▸ **OBJECTIVES**:
**1.** Translate this sentence from the passage on the Nova Scotia NDP leadership race into French: "The Nova Scotia New Democratic Party is currently in the final two weeks of a long leadership campaign to determine who will be elected the next leader of the Party."
**2.** Echo the stretch of the passage on the Nova Scotia NDP leadership race from "The Nova Scotia" through "for the NDP.", character for character.
**3.** Write what comes next in the passage on the Nova Scotia NDP leadership race, picking up after its final sentence.
##### EXTRACT TO READ
The Nova Scotia New Democratic Party is currently in the final two weeks of a long leadership campaign to determine who will be elected the next leader of the Party. Three candidates entered the race and are now nearing the finish line (voting commences on February 15th and runs until February 27th):

1. Gary Burrill, the MLA from Colchester-Musquodoboit Valley 2009 until 2013.

2. Dave Wilson, the MLA for Sackville-Cobequid since 2003; Wilson served as a cabinet minister in the NDP government from 2011 until 2013, and is the current House Leader for the NDP; and

3. Lenore Zann, the MLA from Truro-Bible Hill-Millbrook-Salmon River since 2009, and the current Deputy House Leader for the NDP.
##########
##### DATASET RECORDS
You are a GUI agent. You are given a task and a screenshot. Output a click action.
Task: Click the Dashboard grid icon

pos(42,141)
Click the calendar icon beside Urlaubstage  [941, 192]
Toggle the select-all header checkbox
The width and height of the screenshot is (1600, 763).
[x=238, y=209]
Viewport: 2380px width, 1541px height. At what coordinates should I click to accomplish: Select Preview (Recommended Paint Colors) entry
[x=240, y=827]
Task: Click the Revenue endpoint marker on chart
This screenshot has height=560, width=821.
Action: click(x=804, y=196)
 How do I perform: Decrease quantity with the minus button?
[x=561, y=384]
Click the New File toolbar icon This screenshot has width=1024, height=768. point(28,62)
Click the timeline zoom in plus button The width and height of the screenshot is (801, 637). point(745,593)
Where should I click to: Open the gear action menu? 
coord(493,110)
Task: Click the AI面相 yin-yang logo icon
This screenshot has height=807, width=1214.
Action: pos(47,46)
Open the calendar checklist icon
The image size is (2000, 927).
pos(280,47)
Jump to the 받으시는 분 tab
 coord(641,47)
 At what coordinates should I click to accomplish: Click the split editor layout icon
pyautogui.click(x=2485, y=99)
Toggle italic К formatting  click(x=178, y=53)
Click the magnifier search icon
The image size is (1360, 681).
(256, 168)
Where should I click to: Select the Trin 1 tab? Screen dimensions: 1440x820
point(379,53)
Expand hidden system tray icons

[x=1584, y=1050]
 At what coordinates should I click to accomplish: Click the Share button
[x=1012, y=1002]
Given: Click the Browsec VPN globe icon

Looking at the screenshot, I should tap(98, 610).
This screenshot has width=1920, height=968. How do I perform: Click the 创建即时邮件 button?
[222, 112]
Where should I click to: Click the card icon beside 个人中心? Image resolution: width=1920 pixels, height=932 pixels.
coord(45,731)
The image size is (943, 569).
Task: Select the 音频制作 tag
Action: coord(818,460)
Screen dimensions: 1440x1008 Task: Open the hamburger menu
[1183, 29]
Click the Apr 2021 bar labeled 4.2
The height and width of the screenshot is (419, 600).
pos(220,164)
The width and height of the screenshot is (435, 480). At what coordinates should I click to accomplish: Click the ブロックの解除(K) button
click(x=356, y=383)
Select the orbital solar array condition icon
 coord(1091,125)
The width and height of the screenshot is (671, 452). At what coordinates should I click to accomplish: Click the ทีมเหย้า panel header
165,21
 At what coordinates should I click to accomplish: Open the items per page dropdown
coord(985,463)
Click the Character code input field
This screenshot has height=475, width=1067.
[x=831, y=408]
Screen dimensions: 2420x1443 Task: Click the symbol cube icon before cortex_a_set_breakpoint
##########
▸ **FINAL ANSWERS**:
**1.** Le Nouveau Parti démocratique de la Nouvelle-Écosse en est actuellement aux deux dernières semaines d'une longue course à la direction visant à déterminer qui sera élu prochain chef du Parti.

**2.**
The Nova Scotia New Democratic Party is currently in the final two weeks of a long leadership campaign to determine who will be elected the next leader of the Party. Three candidates entered the race and are now nearing the finish line (voting commences on February 15th and runs until February 27th):

1. Gary Burrill, the MLA from Colchester-Musquodoboit Valley 2009 until 2013.

2. Dave Wilson, the MLA for Sackville-Cobequid since 2003; Wilson served as a cabinet minister in the NDP government from 2011 until 2013, and is the current House Leader for the NDP; and

3. Lenore Zann, the MLA from Truro-Bible Hill-Millbrook-Salmon River since 2009, and the current Deputy House Leader for the NDP.

**3.**
The NDP government from 2009 until 2013 had some significant achievements in terms of policy surrounding the creative economy, and arts & culture in general. From the restoration of the Nova Scotia Arts Council and the passing of the Status of the Artist Act to the establishment of Film and Creative Industries Nova Scotia and the Creative Nova Scotia Leadership Council, the NDP government consistently prioritized arts and culture as part of their overall agenda. Unfortunately, much of their work has been undone by the austerity government of Stephen McNeil and the Liberals that defeated the NDP in the 2013 general election. The funding system for the film and television industry has been completely dismantled and replaced with a fund that is simply not working despite the best efforts of the bureaucrats who have been charged with its administration. Film and Creative Industries Nova Scotia has been dissolved. Many artists across the Province feel as if the government no longer values their contribution to society in general, and to the economy in particular.

Accordingly, we here at View 902 thought we would take the opportunity to ask the candidates a few questions about what plan they have for the future of arts & culture and the creative economy in Nova Scotia.

Here are their replies.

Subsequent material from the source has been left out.